Line AB has the equation y= ¼x + 6 write down the gradient of a line that is Parallel to line AB and perpendicular to line AB (2×1=2)
the slope of your line is 1/4 so the slope of any line parallel to it is 1/4
the slope of a line perpendicular to it
is -1/(1/4) = -4
To find the gradient of a line parallel to line AB, we can directly use the same slope as line AB, which is 1/4. Therefore, the gradient of a line parallel to line AB is also 1/4.
To find the gradient of a line perpendicular to line AB, we need to use the negative reciprocal of the slope of line AB. The negative reciprocal of 1/4 is -4/1, which simplifies to -4. Therefore, the gradient of a line perpendicular to line AB is -4.

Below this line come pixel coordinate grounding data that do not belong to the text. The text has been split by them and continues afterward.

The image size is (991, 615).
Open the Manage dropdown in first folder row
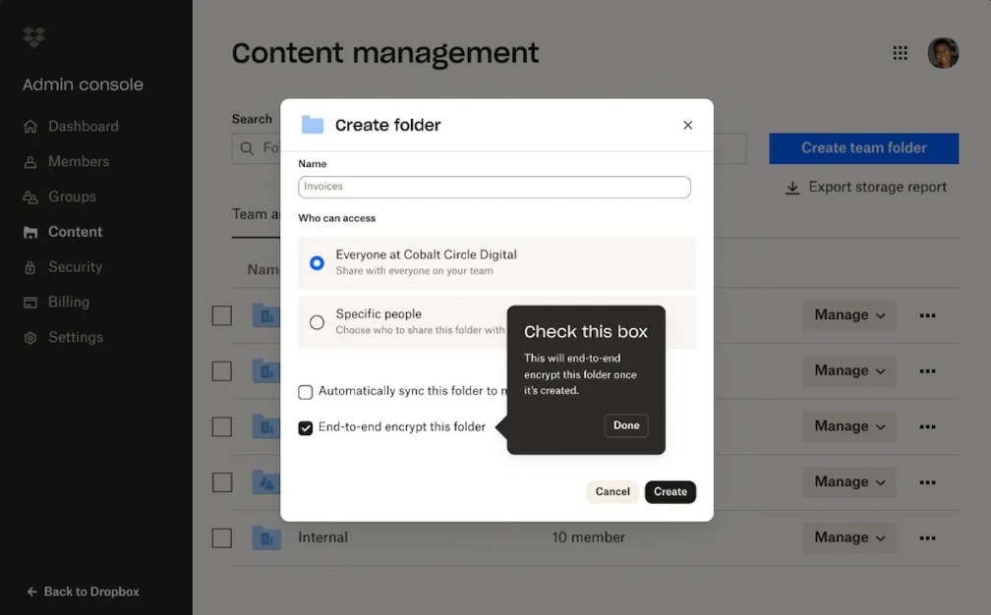pos(849,315)
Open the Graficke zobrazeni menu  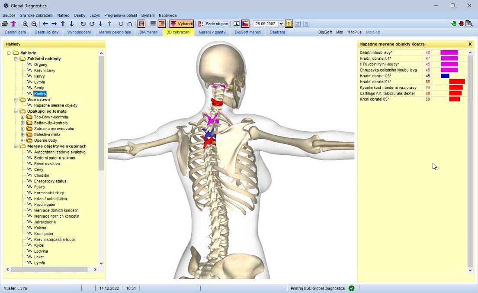click(x=36, y=15)
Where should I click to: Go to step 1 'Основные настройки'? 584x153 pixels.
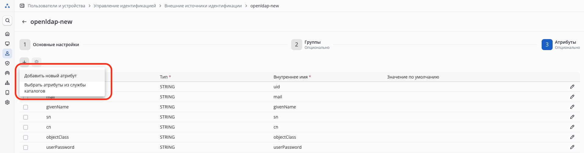(x=25, y=45)
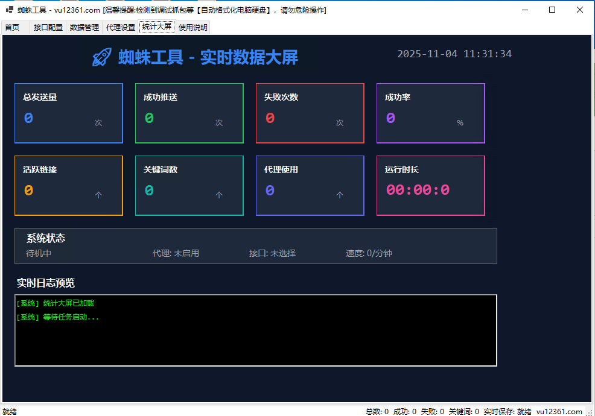
Task: Click the 关键词数 counter card
Action: point(189,186)
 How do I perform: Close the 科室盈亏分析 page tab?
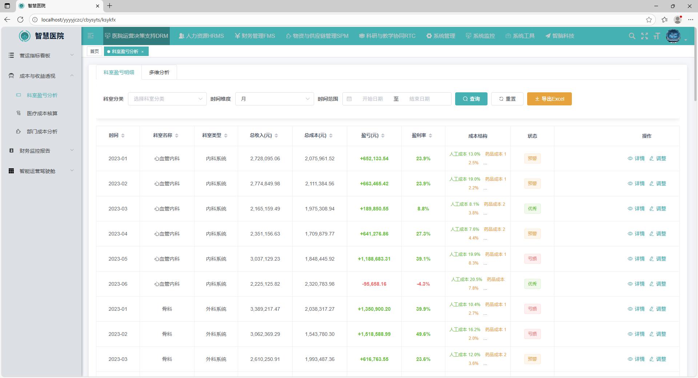(x=143, y=52)
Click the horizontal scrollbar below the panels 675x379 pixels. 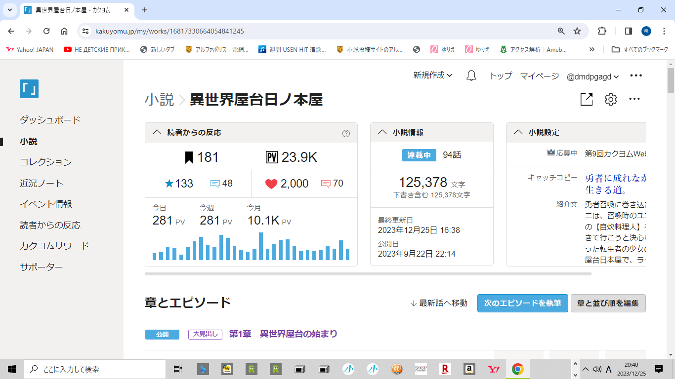click(368, 273)
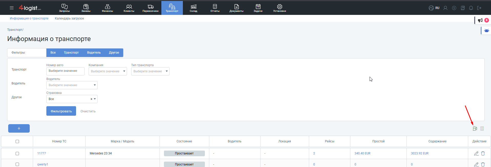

To find the gradient of a line that is parallel to line AB, we need to remember that parallel lines have the same gradient. Therefore, the gradient of the line parallel to line AB will also be 1/4.
To find the gradient of a line that is perpendicular to line AB, we need to remember that perpendicular lines have gradients that are negative reciprocals of each other. The negative reciprocal of 1/4 is -4/1 or simply -4. Therefore, the gradient of the line perpendicular to line AB is -4.
So, the gradient of a line parallel to line AB is 1/4, and the gradient of a line perpendicular to line AB is -4.